▶ TRECHO PARA LEITURA
:::

Em História e narrativa: a ciência e a arte na escrita histórica, Jurandir Malerba, professor da UFRGS, reúne textos de importantes pesquisadores, filiados a diferentes áreas das Ciências Humanas, cuja temática nos convida a refletir em que medida a história se aproxima de um discurso científico e/ou artístico.
Resultado de uma disciplina ofertada no Programa de Pós-graduação em História da PUC-RS, o livro tem o mérito de trazer ao público que compartilha a língua portuguesa a tradução de estudos seminais para o campo da narrativa histórica, além de textos inéditos ou reeditados que evidenciam o reconhecimento e a competência de pesquisas produzidas por brasileiros no campo da teoria da história.
Considerando a questão da narrativa no conhecimento histórico, Malerba discorre sobre a necessidade de historiadores tomarem parte nesse debate que, do século XIX até a virada linguística dos anos 1960, esteve à cargo de filósofos e teóricos. Dentre os caminhos oferecidos por estes especialistas, o autor destaca as proposições que incitaram estudos em torno da narrativa histórica como um modo de explicação do passado e da narrativa histórica como um conjunto de considerações literárias e ficcionais acerca desse passado. No Brasil, afirma Malerba, a questão narrativa ainda tende a ser associada ao paradigma linguístico pósestruturalista, ou ainda, às perspectivas teóricas de pesquisadores como Hayden White e Michel Foucault. Embora importantes, estas abordagens não podem limitar os diferentes modos de lidar com a prática histórica. É o que veremos na apreciação dos trabalhos desta antologia.

:::

▶ EXERCÍCIOS PROPOSTOS
[1] No trecho sobre a antologia organizada por Jurandir Malerba, de que o livro é resultado?
[2] Prossiga com o texto sobre a antologia História e narrativa a partir do ponto em que ele termina.

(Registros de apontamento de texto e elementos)
:::

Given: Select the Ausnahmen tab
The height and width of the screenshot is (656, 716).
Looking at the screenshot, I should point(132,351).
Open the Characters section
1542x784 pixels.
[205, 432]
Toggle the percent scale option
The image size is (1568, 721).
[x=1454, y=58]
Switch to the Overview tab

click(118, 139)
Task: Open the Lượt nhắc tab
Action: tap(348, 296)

:::

▶ RESPOSTAS DOS EXERCÍCIOS
[1] De uma disciplina ofertada no Programa de Pós-graduação em História da PUC-RS.

[2]
Como demonstra Allan Megill, a escrita da história já era discutida em diferentes contextos antes do século XIX, quando a história se tornou uma disciplina profissional. Além da reivindicação de um estatuto científico, este momento também propiciou o surgimento da historiologia, “um discurso meta-histórico preocupado com o trabalho feito pelos historiadores” (p.35). Para o estudioso, esta ramificação da filosofia da história foi evidenciada com a influência das ciências naturais e do positivismo, abarcando, incialmente, três linhas: analítica (ciências nomotéticas); hermenêutica (filosofia da interpretação); e, idealista (ação e “construção” do passado). A mais atual destas orientações é a historiologia linguístico-narrativa que, por meio de diferentes abordagens, permite-nos uma compreensão da história pelos elementos que compõe sua escrita (tropos, enunciação, dentre outros).
Na concepção de Jörn Rüsen, a narrativa é fundamentada na “consciência histórica”, uma operação mental capaz de estruturar a experiência temporal para atender às necessidades de orientação no curso do tempo. Nesta perspectiva, não cabe uma diferenciação em termos de narração factual ou ficcional. Mais importante que isso, torna-se a perceber sua peculiaridade que, para o filósofo, consiste em 3 aspectos: relacionar-se à mediação da memória; unir as dimensões temporais pelo conceito de continuidade; e, estabelecer identidades de autores e ouvintes. Outra forma de distinção da narrativa histórica, segundo o autor, ocorre pela identificação de tipologias que caracterizam suas funções (tradicional, exemplar, crítica e genética). Estas tipologias não se excluem e preenchem condições necessárias para orientação da vida humana (afirmação, regularidade, negação e transformação).
Para Jerzy Topolski, a historiografia pode ser compreendida a partir dos elementos estruturantes da narrativa que, para além das regras lógicas, deve valorizar a inspiração estética do historiador. Sob este viés, a narrativa é entendida como uma “totalidade”, isto é, uma estrutura complexa e persuasiva na medida em que favorece a ligação entre enunciados e conteúdo. Na produção desta totalidade, o pesquisador deve “jogar” com as “informações básicas” disponíveis para que, assim, consiga transformar uma realidade imaginada em uma narrativa que possa ser recepcionada não apenas pelo próprio autor, mas também pelo público.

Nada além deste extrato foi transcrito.